Covid-19 ile mücadale ettiğimiz sosyal izolasyon ve karantina günlerinde günlük rutinimizinde değişmesi ile geleceğe yönelik belirsizlik ve bunun sonucunda hissettiğimiz olumsuz duygularımız ile depresyon mu yaşıyorum? fikri ilk akla gelen düşünce olabilmektedir. Peki yaşamış olduğumuz olumsuz duygular gerçekten depresyon mudur yada yaklaşan depresyonun habercisi midir? Bireyler gündelik olaylar karşısında kendi perspektiflerine göre yorumlamaktadır diğer bir deyişle var olan olaylar bizim algılarımıza çerçevesinde olumlu ve olumsuz olarak beynimizde şekillenmektedir ve buna göre duygularımız ve hareketlerimiz şekillenmektedir. Olumsuz duygulanım ise kişi bir hedefe ulaşmakta, bir tehditten kaçınmakta başarısız olduğunda ya da mevcut durumundan tatmin olmadığında ortaya çıkan duygudurumudur. Tüm bu çerçevede olumsuz hayat koşulları ortaya çıktığında örneğin şu an günümüzün problemi olan Covid -19 salgını karşısında insanlar farklı şekilde algılayabilmektedir ve var olan problemi olduğundan daha farklı anlamlandırabilmektedir diğer bir deyişile felaketleştirilebilmektedir. Bu şekilde olumsuz algımalar ve olumsuz duygulanıma sahip bireylerin, olağanüstü durumlarda daha hassas olabilmektedirler ve bunun sonucunda kendilerini daha az güvende hissedebilirler. Dışarıdan gelecek tehlikelere karşı kendilerini daha tehlikeye açık görebilmektedirler ve bu tarz olağanüstü durumlarda olduğundan daha fazla zarar görebilmektedirler.

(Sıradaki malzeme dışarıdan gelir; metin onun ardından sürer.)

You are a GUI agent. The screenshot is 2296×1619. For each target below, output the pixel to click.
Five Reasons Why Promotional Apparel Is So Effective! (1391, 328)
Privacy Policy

Gelin hep beraber olumsuz duygulanım ve depresif kişilik ilişkilerine bakalım, olumsuz duygulanım kişinin mevcut durumundan hoşnut olmama durumu olduğunu ve depresif kişiliğin ise mevcut durumları olabildiğince olumsuz olarak algılamak olduğunu göz önünde bulundurduğumuzda olumsuz duygulanım ve depresif kişiliğin birbirinin yordalayıcısı olduğunu kolaylık ile ifade edebiliriz. Bu düşünceler ışığında, olumsuz duygulanım ve depresif kişiliğin tetikleyici faktörlerinde ortaya çıkması ile bizleri depresyona sevk edebileceğini unutmamalıyız. Peki depresif kişiliğe ve olumsuz duygulanıma sahip bireylerisek salgın ve diğer olağanüstü durumlarda yada kişisel zor zamanlarımızda ne yapmalıyız? Öncelikle her mutsuzluk ve anlık mod düşüklüğünü depresyondayım diye tanımlamamalıyız, anlık mutsuzluğu kendi kendimize depresyon olarak tanımlamanında algısal bir problem olduğunu, bununda olumsuz duygulanım ve depresif kişiliğin bir parçası olduğunu bizleri depresyona sürükleyebileceğini unutmayalım.